Finally, look up the dorms and try to get a sense of the menus from the dining section. Check out any clubs you may be interested in outside of track.

^ Chapman is much better academically than USf though.
But the above advice is solid :slight_smile:
Do let us know what you decide.

Yeah but I’m kind of “cold-blooded”(well only when it comes to sleep, I don’t care if it over 100 degrees during the day since I’ve had track practices outside when it was over 100 degrees before). I live in northern Indiana and I’ve been having the A/C on for the entire month of April. I set it at 68 degrees even when the temperature outside is 55 degrees. Do the theme houses have A/C? I still really want to go to Earlham but having no A/C is deterrent and also because Richmond is a city I’ve never heard of and seems really boring and small. The Japanese program seems really good here(I would actually enjoy studying it) but when I think about it, I’m not sure how successful I will be with a Japanese major.

University of San Francisco used to be one of my top choices until I found out it also doesn’t have A/C in any of the dorms and that you are not allowed to live off-campus for any year. I know the weather at San Francisco is great but to me, if the weather is over 60 I’ll need A/C since inside will also be 10 degrees warmer.
In terms of cost, I got a good grant and hilltop award so USF will cost me only $34984. It is slightly cheaper than Chapman but I might as well go to Chapman since it is more prestigious?

I forgot to mention that I still want to play tennis when I’m in college.

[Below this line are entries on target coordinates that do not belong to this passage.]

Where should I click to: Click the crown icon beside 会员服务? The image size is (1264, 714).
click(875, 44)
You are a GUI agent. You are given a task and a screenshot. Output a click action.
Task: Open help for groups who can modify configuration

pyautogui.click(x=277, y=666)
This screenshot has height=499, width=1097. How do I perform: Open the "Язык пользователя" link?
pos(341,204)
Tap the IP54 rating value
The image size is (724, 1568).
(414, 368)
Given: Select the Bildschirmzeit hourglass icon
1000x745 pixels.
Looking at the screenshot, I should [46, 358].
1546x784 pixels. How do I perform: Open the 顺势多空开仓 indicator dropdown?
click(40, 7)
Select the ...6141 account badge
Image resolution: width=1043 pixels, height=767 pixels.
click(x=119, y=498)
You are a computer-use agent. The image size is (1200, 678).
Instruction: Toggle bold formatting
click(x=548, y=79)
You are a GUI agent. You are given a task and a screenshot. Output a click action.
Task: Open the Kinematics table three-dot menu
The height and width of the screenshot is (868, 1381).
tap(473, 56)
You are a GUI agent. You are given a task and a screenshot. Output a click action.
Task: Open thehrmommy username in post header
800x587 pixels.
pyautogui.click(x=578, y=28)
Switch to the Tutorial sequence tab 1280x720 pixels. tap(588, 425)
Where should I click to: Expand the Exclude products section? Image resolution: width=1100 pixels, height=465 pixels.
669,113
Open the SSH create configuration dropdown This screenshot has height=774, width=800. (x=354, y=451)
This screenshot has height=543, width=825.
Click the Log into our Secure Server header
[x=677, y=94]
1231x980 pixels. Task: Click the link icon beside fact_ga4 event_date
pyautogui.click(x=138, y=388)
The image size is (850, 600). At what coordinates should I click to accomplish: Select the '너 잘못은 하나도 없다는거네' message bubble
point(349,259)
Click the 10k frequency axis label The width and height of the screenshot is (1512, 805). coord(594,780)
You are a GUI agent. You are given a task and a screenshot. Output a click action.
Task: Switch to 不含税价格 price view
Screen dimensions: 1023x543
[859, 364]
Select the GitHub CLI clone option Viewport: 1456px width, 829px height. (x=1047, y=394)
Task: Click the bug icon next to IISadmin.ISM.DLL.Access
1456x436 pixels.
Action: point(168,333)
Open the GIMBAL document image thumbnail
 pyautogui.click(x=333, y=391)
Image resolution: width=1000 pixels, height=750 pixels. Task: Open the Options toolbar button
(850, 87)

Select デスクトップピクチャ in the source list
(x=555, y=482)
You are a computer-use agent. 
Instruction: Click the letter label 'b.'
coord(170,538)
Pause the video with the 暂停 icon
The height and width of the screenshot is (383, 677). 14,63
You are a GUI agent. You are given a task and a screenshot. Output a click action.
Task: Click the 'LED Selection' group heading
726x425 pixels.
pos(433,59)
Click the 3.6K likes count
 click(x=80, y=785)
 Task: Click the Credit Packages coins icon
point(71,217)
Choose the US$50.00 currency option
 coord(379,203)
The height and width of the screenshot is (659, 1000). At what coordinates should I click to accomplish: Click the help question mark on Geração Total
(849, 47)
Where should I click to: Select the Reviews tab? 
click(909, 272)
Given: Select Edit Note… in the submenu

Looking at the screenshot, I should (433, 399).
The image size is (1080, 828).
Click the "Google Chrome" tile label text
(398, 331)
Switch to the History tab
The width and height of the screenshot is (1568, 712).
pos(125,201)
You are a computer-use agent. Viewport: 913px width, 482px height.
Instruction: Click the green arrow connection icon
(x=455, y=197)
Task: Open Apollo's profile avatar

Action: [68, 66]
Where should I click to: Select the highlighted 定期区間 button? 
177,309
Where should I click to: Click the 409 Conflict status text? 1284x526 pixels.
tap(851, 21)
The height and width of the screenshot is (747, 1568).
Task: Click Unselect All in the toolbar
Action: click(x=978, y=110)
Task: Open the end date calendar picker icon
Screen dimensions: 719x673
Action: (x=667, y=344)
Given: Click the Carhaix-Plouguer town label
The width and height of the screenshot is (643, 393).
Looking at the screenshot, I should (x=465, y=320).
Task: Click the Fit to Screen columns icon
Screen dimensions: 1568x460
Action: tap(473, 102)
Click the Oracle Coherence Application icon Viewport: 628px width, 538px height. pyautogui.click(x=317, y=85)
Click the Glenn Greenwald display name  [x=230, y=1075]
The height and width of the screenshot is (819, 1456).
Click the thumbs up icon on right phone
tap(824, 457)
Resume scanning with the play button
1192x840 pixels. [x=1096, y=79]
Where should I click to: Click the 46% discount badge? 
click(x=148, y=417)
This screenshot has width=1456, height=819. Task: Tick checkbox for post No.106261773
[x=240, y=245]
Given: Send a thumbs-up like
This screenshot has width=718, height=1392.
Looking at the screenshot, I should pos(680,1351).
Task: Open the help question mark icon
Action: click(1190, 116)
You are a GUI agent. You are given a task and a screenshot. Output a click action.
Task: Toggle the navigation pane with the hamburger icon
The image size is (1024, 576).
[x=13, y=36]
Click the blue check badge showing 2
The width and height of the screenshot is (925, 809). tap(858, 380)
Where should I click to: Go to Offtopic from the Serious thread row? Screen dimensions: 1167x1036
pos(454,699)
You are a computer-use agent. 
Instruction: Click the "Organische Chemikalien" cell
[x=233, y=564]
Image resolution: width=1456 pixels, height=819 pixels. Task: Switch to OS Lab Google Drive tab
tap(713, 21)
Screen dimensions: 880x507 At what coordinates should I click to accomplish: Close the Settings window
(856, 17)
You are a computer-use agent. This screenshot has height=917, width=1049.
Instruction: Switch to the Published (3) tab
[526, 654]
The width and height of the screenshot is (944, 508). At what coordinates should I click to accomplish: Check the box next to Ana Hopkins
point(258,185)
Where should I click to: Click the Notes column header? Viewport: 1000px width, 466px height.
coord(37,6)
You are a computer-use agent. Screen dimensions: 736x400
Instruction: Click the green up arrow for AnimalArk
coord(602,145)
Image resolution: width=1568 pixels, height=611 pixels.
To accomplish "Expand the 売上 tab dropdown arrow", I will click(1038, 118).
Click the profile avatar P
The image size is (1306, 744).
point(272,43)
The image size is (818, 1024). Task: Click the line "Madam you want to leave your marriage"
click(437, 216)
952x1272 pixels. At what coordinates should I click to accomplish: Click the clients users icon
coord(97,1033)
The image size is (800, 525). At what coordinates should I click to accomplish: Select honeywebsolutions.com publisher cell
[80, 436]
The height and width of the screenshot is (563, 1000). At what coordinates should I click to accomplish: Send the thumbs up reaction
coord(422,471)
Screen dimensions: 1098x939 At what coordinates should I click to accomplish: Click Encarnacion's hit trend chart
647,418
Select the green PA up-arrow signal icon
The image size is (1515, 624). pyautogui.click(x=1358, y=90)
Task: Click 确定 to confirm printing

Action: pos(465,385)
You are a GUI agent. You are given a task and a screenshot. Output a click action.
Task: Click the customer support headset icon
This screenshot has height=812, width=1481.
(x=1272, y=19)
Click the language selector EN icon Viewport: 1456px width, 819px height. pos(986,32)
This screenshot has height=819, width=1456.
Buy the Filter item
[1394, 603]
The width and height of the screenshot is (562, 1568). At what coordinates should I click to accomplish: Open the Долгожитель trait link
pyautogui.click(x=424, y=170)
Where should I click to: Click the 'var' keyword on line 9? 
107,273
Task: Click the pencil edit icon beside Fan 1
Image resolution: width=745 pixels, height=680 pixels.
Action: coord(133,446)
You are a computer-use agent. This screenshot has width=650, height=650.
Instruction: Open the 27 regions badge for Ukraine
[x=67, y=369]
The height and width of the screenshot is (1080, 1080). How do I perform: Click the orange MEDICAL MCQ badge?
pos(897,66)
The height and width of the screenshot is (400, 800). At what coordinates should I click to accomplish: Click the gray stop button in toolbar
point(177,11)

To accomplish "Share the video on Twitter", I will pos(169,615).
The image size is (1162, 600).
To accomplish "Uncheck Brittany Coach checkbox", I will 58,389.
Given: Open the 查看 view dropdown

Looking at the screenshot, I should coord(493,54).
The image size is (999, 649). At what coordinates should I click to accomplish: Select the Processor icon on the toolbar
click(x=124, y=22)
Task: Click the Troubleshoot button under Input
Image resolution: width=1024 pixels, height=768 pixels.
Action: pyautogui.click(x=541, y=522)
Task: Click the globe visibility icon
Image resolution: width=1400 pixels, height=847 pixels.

It is the same season as track in college so I would want to join like a tennis club if the college has it. If they don’t, then there are always tennis clubs/leagues I could join which I know Orange County has. All of the colleges in Indiana are located in really small cities(except Butler which is in Indianapolis) so I am not sure if they will have such a thing. This was another reason why I want to go to colleges like Chapman and USF.

No mention of IU-B or Purdue so far. Most students here in Indiana want to go to one of these two except for me. I guess it is because most got some sort of aid but I’m paying full(which is kind of lame considering my parents had to pay taxes that is equivalent to someone’s income). Should I still consider these two or cross them out of the list?

What if you get a roommate that doesn’t like sleeping in a cold room?

I don’t think graduate schools are going to care about whether you participated in sports. Grad schools care about grades, standardized test scores, recs from professors, and ECs directly related to your field.

I think you are making decisions based on the wrong criteria. But it sounds like you want to go to Chapman and you can afford it, so go there

earlham has barret with ac. If not the windows are very big and there is heating for the winter in every dorm.

I have also seen window units at many of the upper classmes dorms in mills(the u).


Isn’t there like a college dorm roommate form that you fill out to match you with a roommate. There should be a question on there that would ask if you prefer cold or warm right?
I also plan on getting off-campus housing after freshmen year or a single dorm room. I heard Chapman had suite style dorms after freshmen year I believe too?


Yeah but the other first year dorms don’t have A/C, so what if I end up with it then? I don’t think you are allowed to bring an A/C unit can you?

I don’t know if the theme houses have ac. I do know Earlham has a tennis team.

@CitizenSen Barret isn’t the saught after dorm so you have no isssue if you pick it.